Distributing dividend payments is another way for a company to share its profit with you. This means that each quarter the company pays you a certain amount of money for each share of stock you own. Usually dividend payments are much smaller than the price of the stock. For example, a company whose stock price is $15 per share might pay a dividend of 4 cents per share each quarter.
Many times, dividends come at the expense of greater price appreciation, because the company is distributing its profits to shareholders rather than reinvesting these profits back into the growth of the company. However, companies that pay dividends can be very attractive to investors, because they offer a steady stream of income. Whichever you pick as your priority -- current income (dividends) or longer-term growth (price appreciation) -- depends on what you need.
Stocks, Bonds & Cash
Bonds are a different asset from stocks, but it's important for you to know that they're out there as a different investing option. When you buy a bond, you don't become part owner of a company -- you're the bank! You lend the company, or others, money. When companies, counties, municipalities or the U.S. government need to raise money, but not raise taxes or prices, they have bond offerings.
Bonds are loans, with a maturity date and a percentage rate promised to you.
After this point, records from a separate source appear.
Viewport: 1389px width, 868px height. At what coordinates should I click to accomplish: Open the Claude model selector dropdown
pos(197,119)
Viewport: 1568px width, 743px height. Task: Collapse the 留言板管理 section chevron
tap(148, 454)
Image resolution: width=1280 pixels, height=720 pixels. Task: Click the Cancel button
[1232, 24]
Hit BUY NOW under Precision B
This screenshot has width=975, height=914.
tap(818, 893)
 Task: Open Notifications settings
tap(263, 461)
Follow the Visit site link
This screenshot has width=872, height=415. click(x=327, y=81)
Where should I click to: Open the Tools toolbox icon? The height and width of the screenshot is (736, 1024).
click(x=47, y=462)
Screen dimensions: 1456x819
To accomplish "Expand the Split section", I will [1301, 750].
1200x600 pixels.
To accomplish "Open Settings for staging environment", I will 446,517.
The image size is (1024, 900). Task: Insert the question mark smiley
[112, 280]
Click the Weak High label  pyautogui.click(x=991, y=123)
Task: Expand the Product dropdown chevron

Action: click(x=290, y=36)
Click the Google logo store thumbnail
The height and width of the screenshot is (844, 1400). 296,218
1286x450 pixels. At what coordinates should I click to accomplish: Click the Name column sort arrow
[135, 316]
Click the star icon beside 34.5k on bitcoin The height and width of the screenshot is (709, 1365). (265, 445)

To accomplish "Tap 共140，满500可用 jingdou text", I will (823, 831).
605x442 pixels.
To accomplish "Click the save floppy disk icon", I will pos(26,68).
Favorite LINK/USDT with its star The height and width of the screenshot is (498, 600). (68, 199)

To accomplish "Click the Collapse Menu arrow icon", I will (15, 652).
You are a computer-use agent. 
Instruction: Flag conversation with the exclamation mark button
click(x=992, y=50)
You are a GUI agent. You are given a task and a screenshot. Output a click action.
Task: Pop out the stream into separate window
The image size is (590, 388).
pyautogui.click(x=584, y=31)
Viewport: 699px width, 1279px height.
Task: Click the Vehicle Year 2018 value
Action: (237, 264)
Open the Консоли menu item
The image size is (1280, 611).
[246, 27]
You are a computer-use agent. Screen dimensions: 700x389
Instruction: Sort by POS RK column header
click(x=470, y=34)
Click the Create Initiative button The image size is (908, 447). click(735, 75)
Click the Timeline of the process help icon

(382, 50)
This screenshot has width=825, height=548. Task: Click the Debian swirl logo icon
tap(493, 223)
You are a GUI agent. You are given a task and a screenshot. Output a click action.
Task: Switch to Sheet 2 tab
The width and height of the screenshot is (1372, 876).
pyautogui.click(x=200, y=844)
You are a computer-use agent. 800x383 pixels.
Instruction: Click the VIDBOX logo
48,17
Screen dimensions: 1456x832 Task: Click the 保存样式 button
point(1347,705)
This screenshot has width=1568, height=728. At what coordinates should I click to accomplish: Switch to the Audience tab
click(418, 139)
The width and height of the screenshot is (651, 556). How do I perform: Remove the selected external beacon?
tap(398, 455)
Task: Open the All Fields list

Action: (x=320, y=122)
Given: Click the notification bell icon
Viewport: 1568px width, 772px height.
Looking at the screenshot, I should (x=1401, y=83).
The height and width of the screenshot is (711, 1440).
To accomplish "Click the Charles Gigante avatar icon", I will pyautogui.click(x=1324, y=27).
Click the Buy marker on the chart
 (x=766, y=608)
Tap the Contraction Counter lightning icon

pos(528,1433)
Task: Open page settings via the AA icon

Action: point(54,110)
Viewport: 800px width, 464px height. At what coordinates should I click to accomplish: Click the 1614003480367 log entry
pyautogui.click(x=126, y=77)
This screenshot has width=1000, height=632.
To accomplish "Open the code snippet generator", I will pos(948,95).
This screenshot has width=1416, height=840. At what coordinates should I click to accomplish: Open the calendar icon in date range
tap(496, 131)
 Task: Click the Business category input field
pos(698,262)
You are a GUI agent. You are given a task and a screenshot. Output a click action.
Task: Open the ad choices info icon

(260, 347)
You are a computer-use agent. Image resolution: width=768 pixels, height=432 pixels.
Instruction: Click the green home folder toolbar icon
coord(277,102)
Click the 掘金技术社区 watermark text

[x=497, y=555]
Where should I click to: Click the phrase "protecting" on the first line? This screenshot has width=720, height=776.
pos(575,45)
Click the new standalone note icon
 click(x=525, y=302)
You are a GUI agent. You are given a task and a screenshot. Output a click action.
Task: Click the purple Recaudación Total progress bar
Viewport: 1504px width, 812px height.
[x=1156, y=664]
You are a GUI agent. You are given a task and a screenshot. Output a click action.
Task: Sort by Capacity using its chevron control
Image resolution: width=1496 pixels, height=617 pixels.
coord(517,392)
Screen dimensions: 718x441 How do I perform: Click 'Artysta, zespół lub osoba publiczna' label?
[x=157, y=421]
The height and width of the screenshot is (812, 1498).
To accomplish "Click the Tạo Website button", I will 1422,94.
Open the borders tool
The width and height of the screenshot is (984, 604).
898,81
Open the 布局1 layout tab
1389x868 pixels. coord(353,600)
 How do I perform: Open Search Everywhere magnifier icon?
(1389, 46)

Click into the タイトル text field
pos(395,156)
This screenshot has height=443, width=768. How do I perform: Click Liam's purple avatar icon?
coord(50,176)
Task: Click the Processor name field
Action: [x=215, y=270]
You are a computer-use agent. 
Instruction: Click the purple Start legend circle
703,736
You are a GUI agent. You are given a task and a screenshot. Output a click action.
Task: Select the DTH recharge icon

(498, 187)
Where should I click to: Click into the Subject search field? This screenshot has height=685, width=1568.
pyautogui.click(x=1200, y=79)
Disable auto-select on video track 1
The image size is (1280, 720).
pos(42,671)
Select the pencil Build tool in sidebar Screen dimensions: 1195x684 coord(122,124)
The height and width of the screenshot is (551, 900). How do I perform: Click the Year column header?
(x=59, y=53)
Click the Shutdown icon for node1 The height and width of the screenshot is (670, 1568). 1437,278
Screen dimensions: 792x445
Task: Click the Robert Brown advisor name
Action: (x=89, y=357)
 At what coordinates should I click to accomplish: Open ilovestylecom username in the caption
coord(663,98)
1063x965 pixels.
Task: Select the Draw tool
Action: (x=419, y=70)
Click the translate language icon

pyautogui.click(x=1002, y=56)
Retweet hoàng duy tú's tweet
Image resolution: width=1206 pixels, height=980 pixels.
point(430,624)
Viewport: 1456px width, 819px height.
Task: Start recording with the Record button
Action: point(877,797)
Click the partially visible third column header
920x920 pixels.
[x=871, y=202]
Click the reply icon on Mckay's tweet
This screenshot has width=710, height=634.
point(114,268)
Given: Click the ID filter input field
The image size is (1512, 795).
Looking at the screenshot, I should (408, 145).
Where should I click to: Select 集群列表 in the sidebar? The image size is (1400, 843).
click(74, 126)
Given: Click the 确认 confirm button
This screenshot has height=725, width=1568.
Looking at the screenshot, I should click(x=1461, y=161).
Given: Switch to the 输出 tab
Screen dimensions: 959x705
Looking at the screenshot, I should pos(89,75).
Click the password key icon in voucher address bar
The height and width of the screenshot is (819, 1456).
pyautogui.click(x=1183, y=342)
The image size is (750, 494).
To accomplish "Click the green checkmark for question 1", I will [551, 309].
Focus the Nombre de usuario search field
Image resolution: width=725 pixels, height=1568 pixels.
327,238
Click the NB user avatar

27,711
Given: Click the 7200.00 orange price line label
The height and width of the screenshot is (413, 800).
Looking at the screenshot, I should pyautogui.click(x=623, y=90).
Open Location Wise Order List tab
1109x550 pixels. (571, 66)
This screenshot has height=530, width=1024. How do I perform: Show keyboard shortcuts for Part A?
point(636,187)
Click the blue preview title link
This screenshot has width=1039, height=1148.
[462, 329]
The maturity date and set percentage rates can make bonds an attractive investment as part of a stabilizing influence in your investment portfolio. But you don't want just bonds in your portfolio -- over the long haul, stocks outperform bonds. If you want to purchase and own bonds, it's very important to have quality bonds in your portfolio.
When financial advisers suggest you diversify, or vary your investments, they're advising you to spread out any potential risk, or decline, in your investment portfolio. Your investment portfolio is a collection of all of your investments, which could include assets from each of these three classes.
It's like a nutritionist telling you to eat a little bit of each type of food to maximize your health. A balance of green vegetables, lean meats, dairy products and whole grain breads keep you physically and mentally healthy. Likewise, you want to invest your money in a variety of assets in your portfolio: stocks, bonds and cash products. Cash investments include products such as certificates of deposit (CDs) and money market mutual funds.